**PASSAGE**
Grappling with my scientific identity

Many of you may know that I’ve been quite ill over the last two years. As I wrote in a post last year, in April 2013 I had a bone marrow stem cell transplant (BMT). In retrospect I was travelling OK a year ago, both physically and mentally compared to now.

But a year on, and things have not improved. In many ways they have gotten worse. The Graft-Versus-Host Disease (GVHD) that I was suffering has progressively weakened me physically and I could now just hobble about instead of getting more robust exercise. I have also been recently assigned the status of “Totally and Permanently Incapacitated” which threw me into a rather nasty mental spiral where I had to shut myself off for a bit. What, one day I am “Temporarily Incapacitated”, the next T&P? This somewhat arbitrary classification signalled for me the end of my scientific career as it stands. An event which despite looking increasingly like the only outcome, I was not prepared for and not really accepting of. But here we are. In the nearly 3 years since my transplant, and 3 and a half years since I last did lab work I have managed to avoid the issue of my scientific identity. As I mentioned last year, I still have not updated any of my websites and blogs to reflect that I am no longer a current employee of the University of Queensland. I still have access to my old work email, and the IMB sysadmins have kept my internal computer accounts running. The few co-author papers that have come out in the last few years still have my address as UQ, which is fair enough as that is where the work was done.

But I now have a large number of publications in various states of undress, wondering what to do with them. As has become clear to me, the fact that these have not been taken up enthusiastically by remaining members of the group, or pushed to completion by my collaborators and my PI means that unless I come up with some creative ways to get them published they are likely to remain unseen. The compounds I slaved away to design, make, purify and test, or sent off for testing to collaborators will never see the light.

What are my options?
1) Just let it go? Just admit that it’ll never happen and that those funds were effectively wasted?
2) Just release them as a series of blog posts? As I have argued previously this is pretty pointless from a scientific method perspective. No-one is going to dioscover these chemical structures or mechanisms and bioactivities if they’re not indexed properly by a credible searchable index like Scifinder or Chemspider
3) Publish them open access in some Z-rank OA journal? I don’t have the funds to splash $thousands for publishing access fees.
4) For some commentaries and reviews I have planned that I am writing now as a private citizen, containing no work originating at UQ do I drop my email address as the corresponding author? How much credibility would I get from reviewers of scientific journals coming from a * address anyway? Is it now dishonest to use my old work address?

This all received another burst of urgency when I got a nasty infection a couple of weeks ago. As a highly immunocompromised person I have been acutely aware for the last few years that I am only ever potentially 24 hours away from death by infection. I had managed to stay free of many infections by following doctor’s orders post transplant regarding community contact, food hygiene and a host of other risk factors, but now I can barely walk, and face weeks of lack of mobility. What am I to do with myself if I cannot call myself a scientist any more?

I have always regarded myself as a scientist. Even when I stopped actively doing lab work, I still managed to convince myself that I was still was one as I was doing the other important work, the writing and communicating of science, albeit part-time. But now I fing myself grappling with my identity anew. What am I if not a scientist?

**TASKS TO PERFORM**
#1 In the post about scientific identity, what procedure did the writer have in April 2013?
#2 Using the post about scientific identity, decide whether each statement agrees with it: (a) The writer's internal computer accounts at IMB have been shut down. (b) The writer sees releasing the unpublished work as blog posts as pointless from a scientific method perspective. (c) The writer can afford open access publishing fees. For each, answer yes or no and quote the words that decide it.
#3 Summarize the post about scientific identity in three sentences.

**SOURCE MATERIAL**
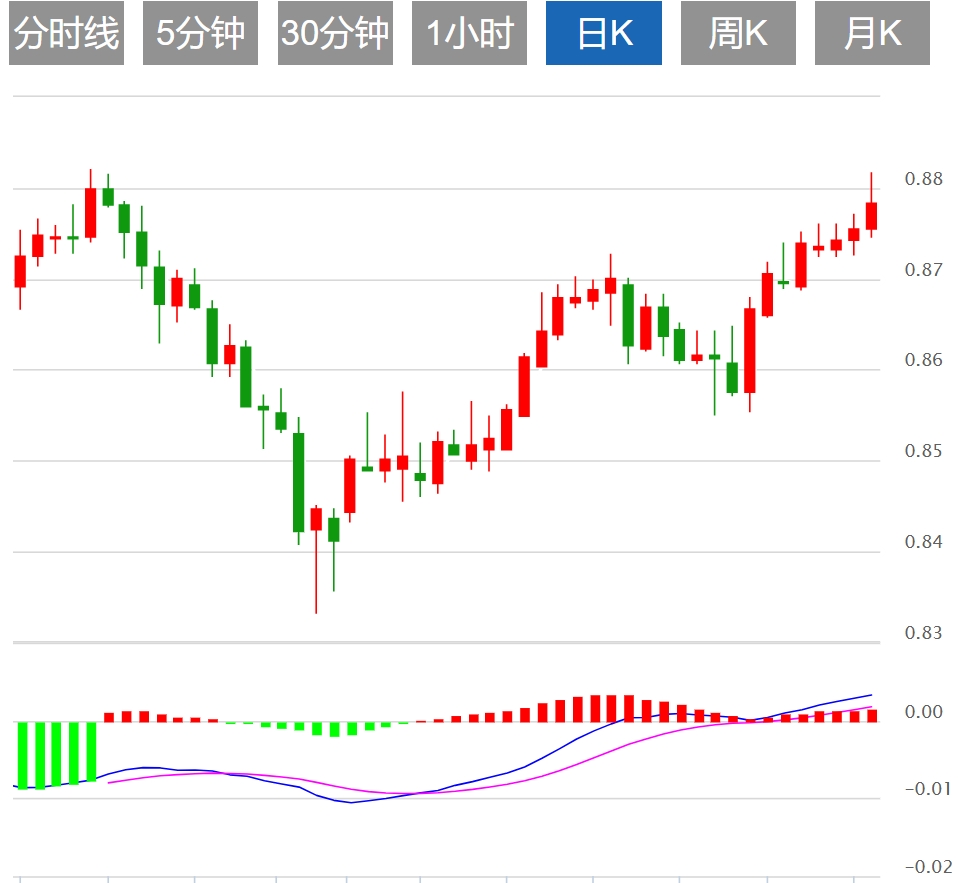Click the 0.84 price axis label
The width and height of the screenshot is (971, 883).
pos(925,542)
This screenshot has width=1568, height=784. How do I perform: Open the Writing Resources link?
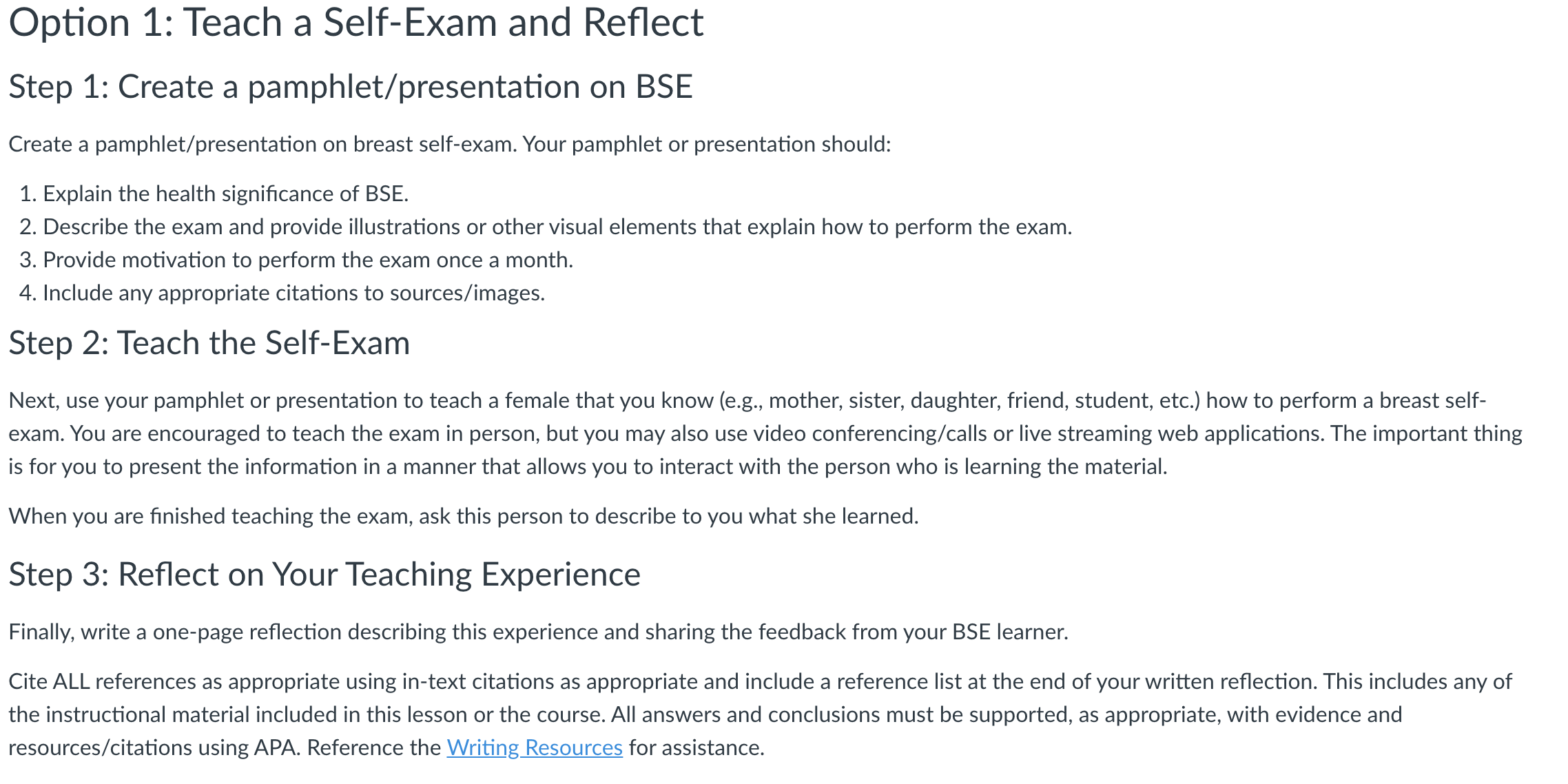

**RESPONSES**
#1 The writer had a bone marrow stem cell transplant (BMT).

#2
(a) No: "the IMB sysadmins have kept my internal computer accounts running."
(b) Yes: "As I have argued previously this is pretty pointless from a scientific method perspective."
(c) No: "I don’t have the funds to splash $thousands for publishing access fees."

#3 Nearly three years after a bone marrow stem cell transplant, the writer has been weakened by Graft-Versus-Host Disease and classified as "Totally and Permanently Incapacitated," which signaled the end of a scientific career. Many publications remain unfinished, and the writer weighs several options: letting them go, releasing them as blog posts, publishing in an open access journal, or dropping the old work email address from new commentaries. A recent nasty infection made these questions more urgent and left the writer asking what remains if not a scientist.